══ INPUT MATERIAL

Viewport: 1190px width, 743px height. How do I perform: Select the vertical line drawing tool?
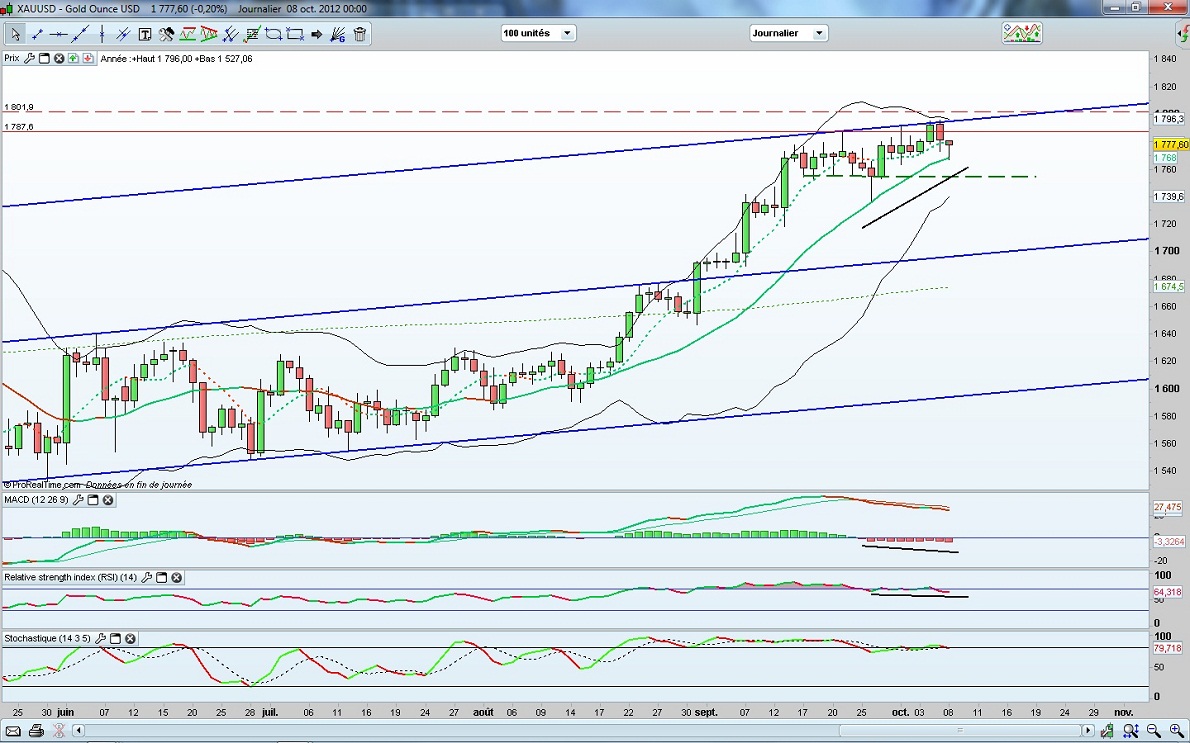[x=101, y=34]
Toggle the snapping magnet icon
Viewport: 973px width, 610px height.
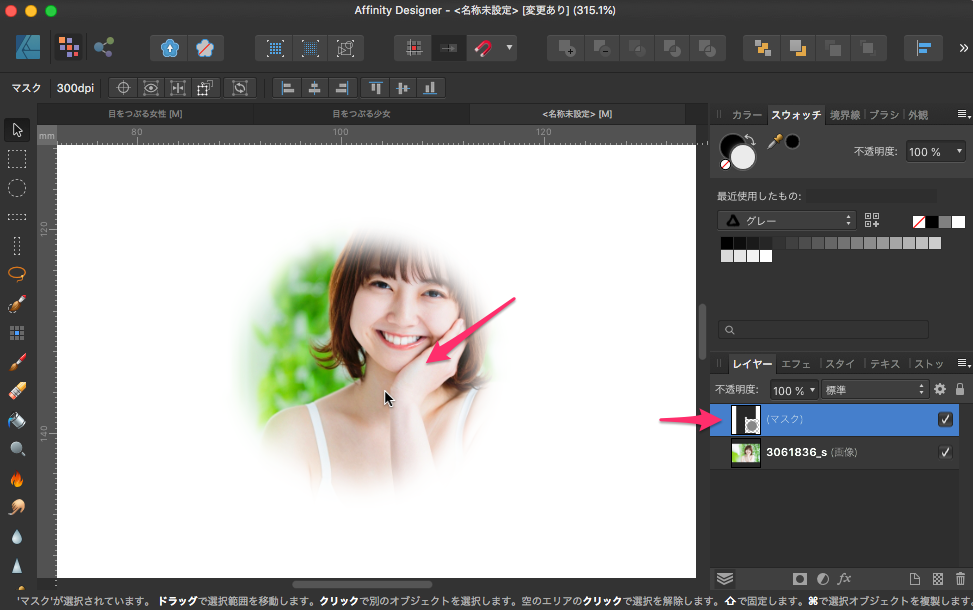point(483,47)
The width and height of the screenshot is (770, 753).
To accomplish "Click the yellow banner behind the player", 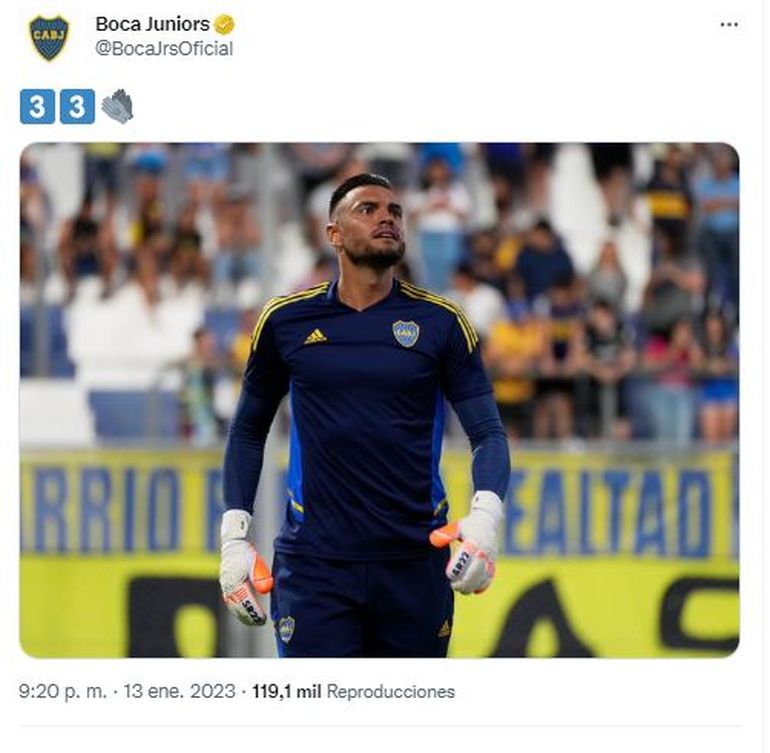I will [x=379, y=553].
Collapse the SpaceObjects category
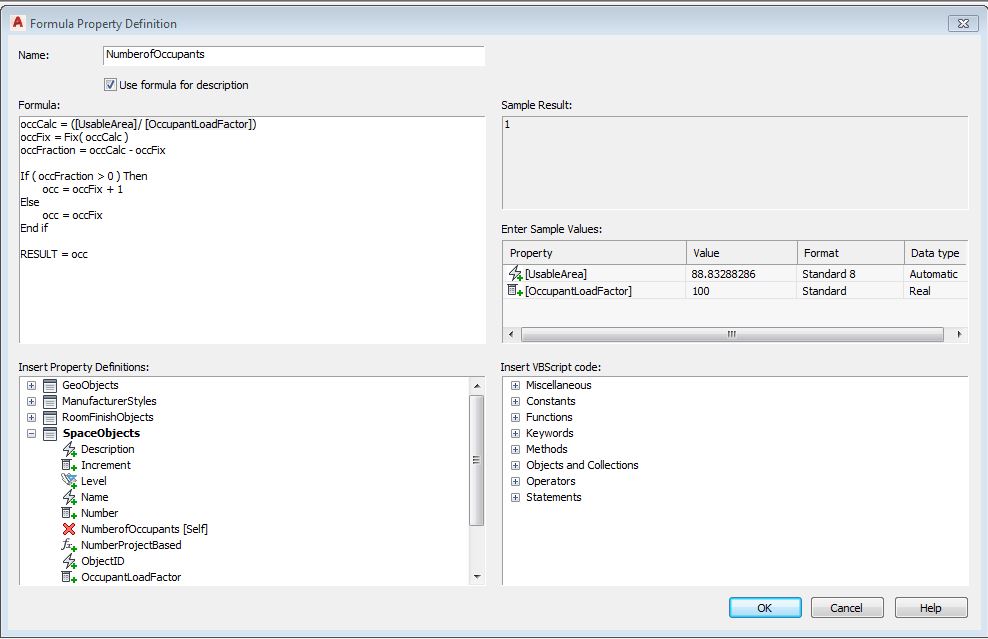Image resolution: width=988 pixels, height=639 pixels. tap(30, 433)
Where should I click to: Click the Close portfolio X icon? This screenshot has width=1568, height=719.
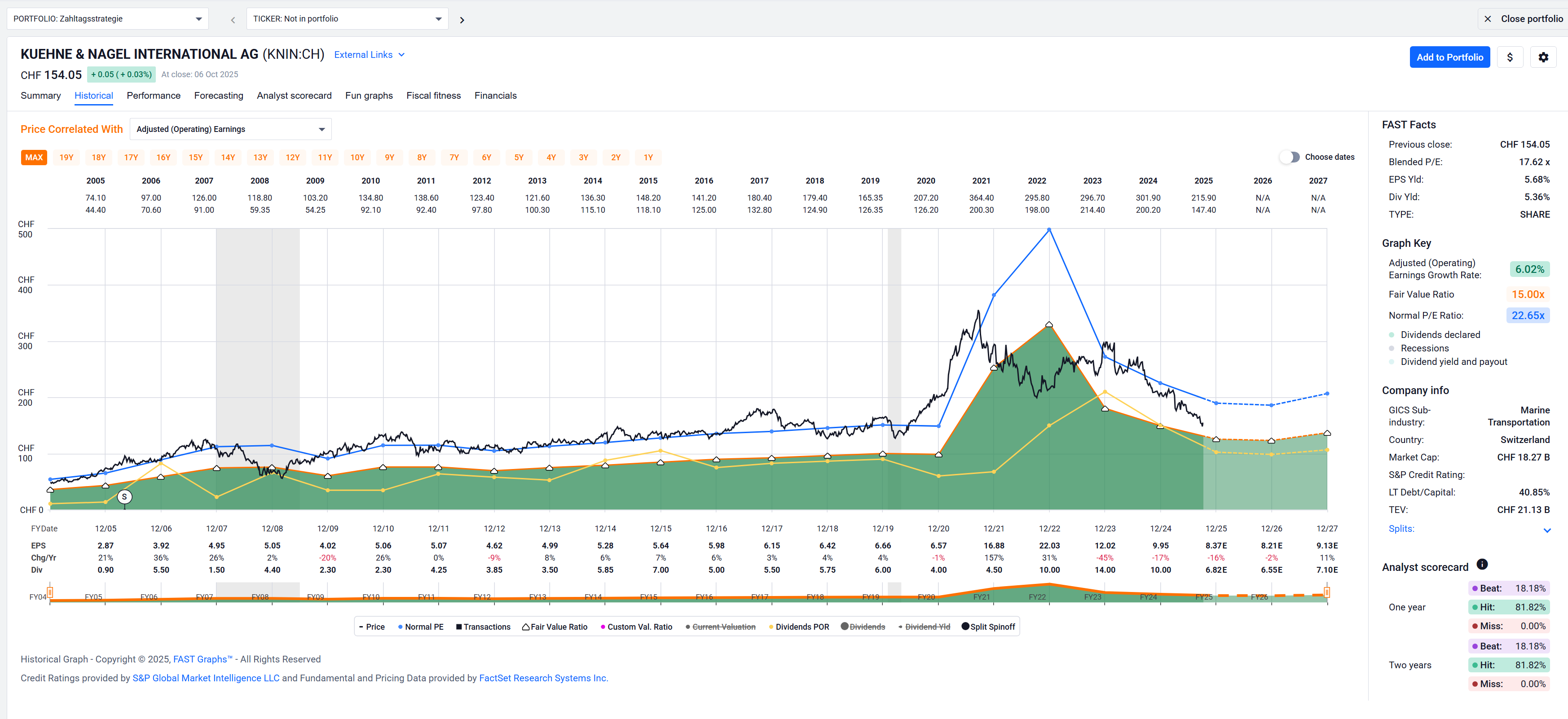[x=1487, y=19]
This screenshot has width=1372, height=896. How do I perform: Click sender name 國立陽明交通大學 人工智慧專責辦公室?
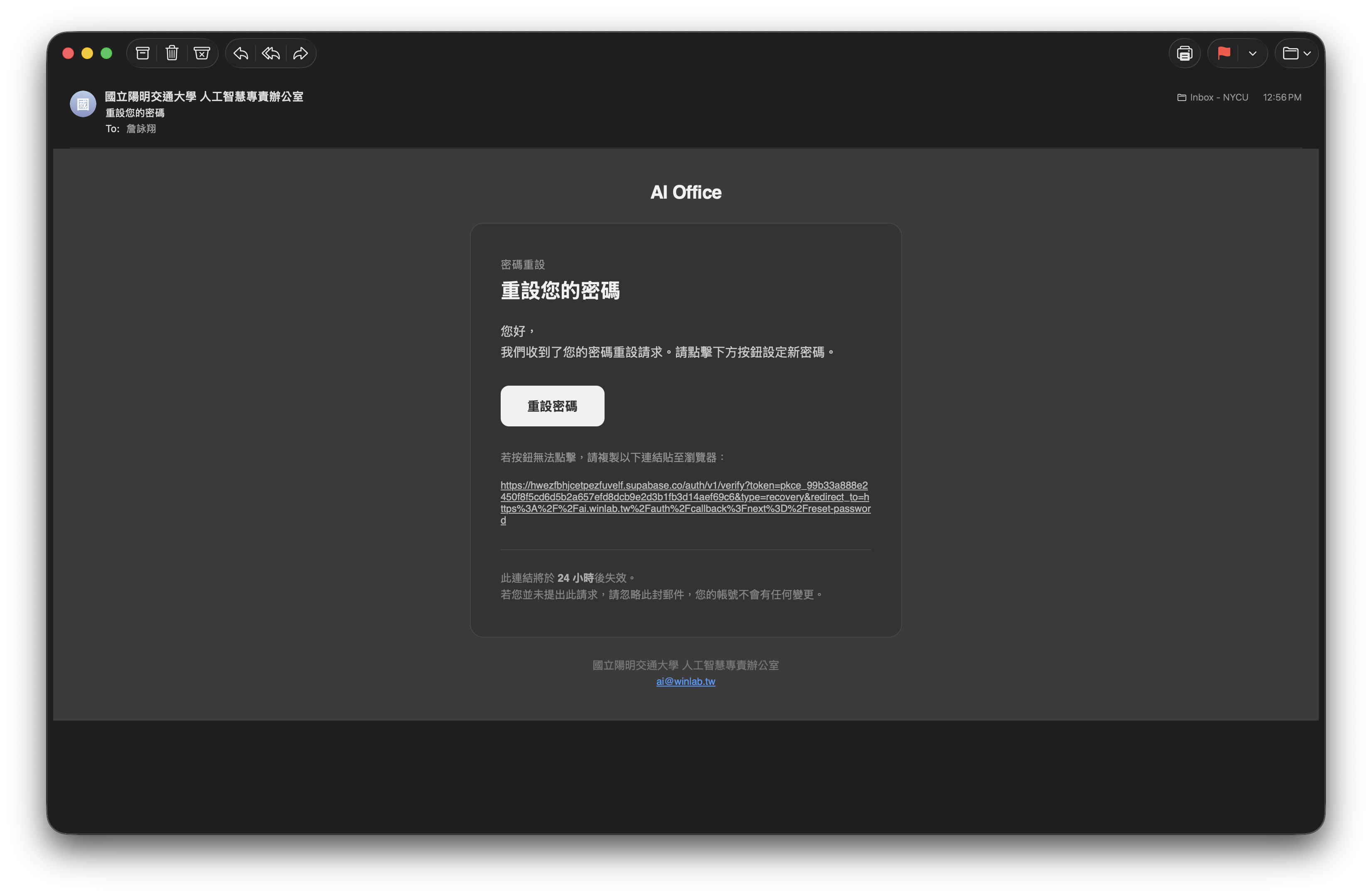tap(204, 96)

════

Reproduce the data from the line containing "Collapse the SpaceObjects category" down to the line containing "[x=1487, y=19]", including both of those lines. Omit the pictures.

### [WRITTEN SOLUTION]
Collapse the SpaceObjects category
Image resolution: width=988 pixels, height=639 pixels. tap(30, 433)
Where should I click to: Click the Close portfolio X icon? This screenshot has width=1568, height=719.
[x=1487, y=19]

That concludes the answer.